• [What the task requires]:
Would you return the material below exactly, with no line left out?

• [Data shown]:
<<<<
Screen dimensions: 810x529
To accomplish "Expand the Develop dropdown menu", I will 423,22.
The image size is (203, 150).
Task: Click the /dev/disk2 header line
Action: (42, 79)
>>>>
• [Task response]:
Screen dimensions: 810x529
To accomplish "Expand the Develop dropdown menu", I will 423,22.
The image size is (203, 150).
Task: Click the /dev/disk2 header line
Action: (42, 79)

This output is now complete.